• _Collected data entries_
::::::::

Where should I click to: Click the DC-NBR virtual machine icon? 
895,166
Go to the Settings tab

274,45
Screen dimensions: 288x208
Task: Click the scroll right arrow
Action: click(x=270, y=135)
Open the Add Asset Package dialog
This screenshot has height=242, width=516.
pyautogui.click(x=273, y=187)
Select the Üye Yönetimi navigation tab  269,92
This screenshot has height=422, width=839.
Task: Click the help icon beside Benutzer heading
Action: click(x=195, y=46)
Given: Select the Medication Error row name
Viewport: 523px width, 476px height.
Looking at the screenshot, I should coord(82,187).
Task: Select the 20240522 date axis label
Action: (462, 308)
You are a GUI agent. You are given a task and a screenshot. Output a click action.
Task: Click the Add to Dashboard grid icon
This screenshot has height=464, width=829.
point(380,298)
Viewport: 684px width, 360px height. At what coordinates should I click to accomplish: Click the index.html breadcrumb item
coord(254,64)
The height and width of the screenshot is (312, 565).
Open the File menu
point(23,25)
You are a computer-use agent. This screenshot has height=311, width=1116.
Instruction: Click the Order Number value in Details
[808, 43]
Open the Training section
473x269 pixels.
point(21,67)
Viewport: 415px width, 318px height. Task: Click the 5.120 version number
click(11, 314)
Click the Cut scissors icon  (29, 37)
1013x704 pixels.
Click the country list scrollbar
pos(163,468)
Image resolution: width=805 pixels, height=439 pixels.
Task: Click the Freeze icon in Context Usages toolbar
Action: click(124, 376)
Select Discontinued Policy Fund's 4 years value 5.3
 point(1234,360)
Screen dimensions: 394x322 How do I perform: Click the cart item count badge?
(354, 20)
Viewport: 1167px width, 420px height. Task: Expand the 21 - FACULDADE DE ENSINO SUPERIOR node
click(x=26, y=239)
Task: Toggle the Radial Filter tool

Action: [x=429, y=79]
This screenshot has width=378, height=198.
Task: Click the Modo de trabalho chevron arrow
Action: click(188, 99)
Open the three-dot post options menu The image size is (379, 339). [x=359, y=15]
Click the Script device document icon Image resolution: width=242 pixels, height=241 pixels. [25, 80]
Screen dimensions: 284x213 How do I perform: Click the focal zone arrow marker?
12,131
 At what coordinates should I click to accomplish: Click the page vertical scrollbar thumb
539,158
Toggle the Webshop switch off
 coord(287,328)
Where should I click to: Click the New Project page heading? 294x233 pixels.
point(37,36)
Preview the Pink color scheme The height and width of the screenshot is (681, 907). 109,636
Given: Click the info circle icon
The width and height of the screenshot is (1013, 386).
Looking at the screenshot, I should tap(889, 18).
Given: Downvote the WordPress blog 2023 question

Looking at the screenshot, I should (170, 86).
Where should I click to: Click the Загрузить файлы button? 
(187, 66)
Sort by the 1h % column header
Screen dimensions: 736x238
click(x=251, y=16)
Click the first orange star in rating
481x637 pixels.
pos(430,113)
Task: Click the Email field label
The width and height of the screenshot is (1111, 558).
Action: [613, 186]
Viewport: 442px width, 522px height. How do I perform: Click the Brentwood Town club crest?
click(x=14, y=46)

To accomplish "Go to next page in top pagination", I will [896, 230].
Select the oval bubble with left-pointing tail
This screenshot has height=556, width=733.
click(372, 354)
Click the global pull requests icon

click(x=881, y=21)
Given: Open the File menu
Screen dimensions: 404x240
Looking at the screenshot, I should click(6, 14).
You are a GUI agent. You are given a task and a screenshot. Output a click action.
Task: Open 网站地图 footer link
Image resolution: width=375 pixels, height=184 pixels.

::::::::

• _WORK REQUEST_
The task requires an exact transcription of all the data.

• _ANSWER TO THIS EXERCISE_
Where should I click to: Click the DC-NBR virtual machine icon? 
895,166
Go to the Settings tab

274,45
Screen dimensions: 288x208
Task: Click the scroll right arrow
Action: click(x=270, y=135)
Open the Add Asset Package dialog
This screenshot has height=242, width=516.
pyautogui.click(x=273, y=187)
Select the Üye Yönetimi navigation tab  269,92
This screenshot has height=422, width=839.
Task: Click the help icon beside Benutzer heading
Action: click(x=195, y=46)
Given: Select the Medication Error row name
Viewport: 523px width, 476px height.
Looking at the screenshot, I should coord(82,187).
Task: Select the 20240522 date axis label
Action: (462, 308)
You are a GUI agent. You are given a task and a screenshot. Output a click action.
Task: Click the Add to Dashboard grid icon
This screenshot has height=464, width=829.
point(380,298)
Viewport: 684px width, 360px height. At what coordinates should I click to accomplish: Click the index.html breadcrumb item
coord(254,64)
The height and width of the screenshot is (312, 565).
Open the File menu
point(23,25)
You are a computer-use agent. This screenshot has height=311, width=1116.
Instruction: Click the Order Number value in Details
[808, 43]
Open the Training section
473x269 pixels.
point(21,67)
Viewport: 415px width, 318px height. Task: Click the 5.120 version number
click(11, 314)
Click the Cut scissors icon  (29, 37)
1013x704 pixels.
Click the country list scrollbar
pos(163,468)
Image resolution: width=805 pixels, height=439 pixels.
Task: Click the Freeze icon in Context Usages toolbar
Action: click(124, 376)
Select Discontinued Policy Fund's 4 years value 5.3
 point(1234,360)
Screen dimensions: 394x322 How do I perform: Click the cart item count badge?
(354, 20)
Viewport: 1167px width, 420px height. Task: Expand the 21 - FACULDADE DE ENSINO SUPERIOR node
click(x=26, y=239)
Task: Toggle the Radial Filter tool

Action: [x=429, y=79]
This screenshot has width=378, height=198.
Task: Click the Modo de trabalho chevron arrow
Action: click(188, 99)
Open the three-dot post options menu The image size is (379, 339). [x=359, y=15]
Click the Script device document icon Image resolution: width=242 pixels, height=241 pixels. [25, 80]
Screen dimensions: 284x213 How do I perform: Click the focal zone arrow marker?
12,131
 At what coordinates should I click to accomplish: Click the page vertical scrollbar thumb
539,158
Toggle the Webshop switch off
 coord(287,328)
Where should I click to: Click the New Project page heading? 294x233 pixels.
point(37,36)
Preview the Pink color scheme The height and width of the screenshot is (681, 907). 109,636
Given: Click the info circle icon
The width and height of the screenshot is (1013, 386).
Looking at the screenshot, I should tap(889, 18).
Given: Downvote the WordPress blog 2023 question

Looking at the screenshot, I should (170, 86).
Where should I click to: Click the Загрузить файлы button? 
(187, 66)
Sort by the 1h % column header
Screen dimensions: 736x238
click(x=251, y=16)
Click the first orange star in rating
481x637 pixels.
pos(430,113)
Task: Click the Email field label
The width and height of the screenshot is (1111, 558).
Action: [613, 186]
Viewport: 442px width, 522px height. How do I perform: Click the Brentwood Town club crest?
click(x=14, y=46)

To accomplish "Go to next page in top pagination", I will [896, 230].
Select the oval bubble with left-pointing tail
This screenshot has height=556, width=733.
click(372, 354)
Click the global pull requests icon

click(x=881, y=21)
Given: Open the File menu
Screen dimensions: 404x240
Looking at the screenshot, I should click(6, 14).
You are a GUI agent. You are given a task and a screenshot. Output a click action.
Task: Open 网站地图 footer link
Image resolution: width=375 pixels, height=184 pixels.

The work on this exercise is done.